Manif pour une université franco-ontarienne.


4 mai 2017 à 9h22

Un premier jalon torontois d’une nouvelle université franco-ontarienne devrait accueillir sa cohorte inaugurale de professeurs et d’étudiants dans deux ans, dès septembre 2019, si le gouvernement provincial accède aux demandes de l’AFO, du RÉFO et de la FESFO.

C’est en effet l’objectif ambitieux – d’aucuns diront utopique – qui animait les représentants des trois groupes qui pilotent ce projet, qui ont rencontré pendant deux jours (2 et 3 mai) plusieurs députés et hauts fonctionnaires à Queen’s Park, dont Dyane Adam, la présidente du comité de planification qui planche depuis plusieurs mois sur le dossier et dont le rapport à la ministre Deb Matthews est attendu fin juin.

«Les deux partis d’opposition (progressiste-conservateur et néo-démocrate) appuient notre démarche sans réserve», rapportait en conférence de presse le président de l’AFO, Carol Jolin. «Du côté du gouvernement libéral, on est plus prudent, surtout sur le financement et l’échéancier.»

Les partenaires communautaires exigent que le rapport Adam recommande «le déclenchement immédiat des étapes de démarrage d’un premier campus torontois d’une nouvelle université de langue française à mandat provincial».

Le comité Adam n’a pour l’instant qu’un mandat régional: développer l’offre universitaire francophone pour Toronto et le centre-sud de la province, où les besoins sont plus criants qu’à Ottawa ou à Sudbury, déjà desservis par des universités bilingues.

L’AFO, le RÉFO et la FESFO veulent aussi «la nomination d’un conseil des gouverneurs et d’un sénat indépendant, qui jouissent de l’expérience d’expert.e.s issu.e.s des principales régions de l’Ontario» et «la création d’un fonds de démarrage substantiel pendant l’année budgétaire 2017-2018, afin de financer la mise sur pied de l’institution et l’offre des premiers cours en septembre 2019».

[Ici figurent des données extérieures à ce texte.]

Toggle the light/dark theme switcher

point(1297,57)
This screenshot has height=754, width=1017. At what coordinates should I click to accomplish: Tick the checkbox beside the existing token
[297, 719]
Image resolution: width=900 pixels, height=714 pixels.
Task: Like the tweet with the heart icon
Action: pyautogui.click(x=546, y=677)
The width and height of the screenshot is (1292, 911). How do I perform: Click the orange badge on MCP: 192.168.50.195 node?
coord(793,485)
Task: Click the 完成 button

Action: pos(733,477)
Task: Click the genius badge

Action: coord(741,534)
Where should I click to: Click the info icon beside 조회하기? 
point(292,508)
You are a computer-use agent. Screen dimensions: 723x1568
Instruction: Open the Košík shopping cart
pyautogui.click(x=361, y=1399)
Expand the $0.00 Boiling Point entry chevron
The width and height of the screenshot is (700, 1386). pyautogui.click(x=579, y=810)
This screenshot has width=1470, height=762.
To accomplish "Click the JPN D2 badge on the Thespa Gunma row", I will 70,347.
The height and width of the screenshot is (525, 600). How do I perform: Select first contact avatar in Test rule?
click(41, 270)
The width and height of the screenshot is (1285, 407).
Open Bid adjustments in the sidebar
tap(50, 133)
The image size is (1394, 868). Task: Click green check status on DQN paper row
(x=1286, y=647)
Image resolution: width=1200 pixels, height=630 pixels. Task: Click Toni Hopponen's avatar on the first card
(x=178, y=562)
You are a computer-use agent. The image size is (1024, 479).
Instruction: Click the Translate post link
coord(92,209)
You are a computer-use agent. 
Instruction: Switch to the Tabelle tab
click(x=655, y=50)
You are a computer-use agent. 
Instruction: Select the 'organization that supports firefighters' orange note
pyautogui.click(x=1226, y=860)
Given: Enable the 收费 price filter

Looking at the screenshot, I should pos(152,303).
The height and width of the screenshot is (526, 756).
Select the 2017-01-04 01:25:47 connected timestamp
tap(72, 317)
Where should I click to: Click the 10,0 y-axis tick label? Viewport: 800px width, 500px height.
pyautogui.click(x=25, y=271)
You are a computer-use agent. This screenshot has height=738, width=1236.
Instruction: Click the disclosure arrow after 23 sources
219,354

C’est ce conseil des gouverneurs, pas Dyane Adam, qui trouverait un premier campus, déterminerait quels cours offrir et mettrait le projet en branle. En deux ans? M. Jolin fait valoir qu’en 2011, la University of Ontario Institute of Technology (à Oshawa) avait été mis sur pied en 27 mois…

Si le gouvernement décidait de retenir le modèle de l’affiliation (au campus Glendon de l’Université York, par exemple), l’AFO, le RÉFO et la FESFO proposent qu’un plan quinquennal «menant vers une indépendance complète de l’université de langue française» soit adopté, et que soit créé «un groupe de travail indépendant qui proposera et négociera des options pour provincialiser le mandat de l’institution pour en arriver à une gouvernance universitaire francophone sur l’ensemble du territoire».

«La jeunesse franco-ontarienne attend que l’on agisse depuis déjà des années», rappelle le vice-président de la FESFO, Pablo Mhanna-Sandoval. «Il est bien plus que temps de passer de la parole aux actes et de fonder l’université de classe mondiale que la francophonie ontarienne mérite.»

«Nous n’accepterons pas de demi-mesures», souligne le coprésident du RÉFO, Yacouba Condé.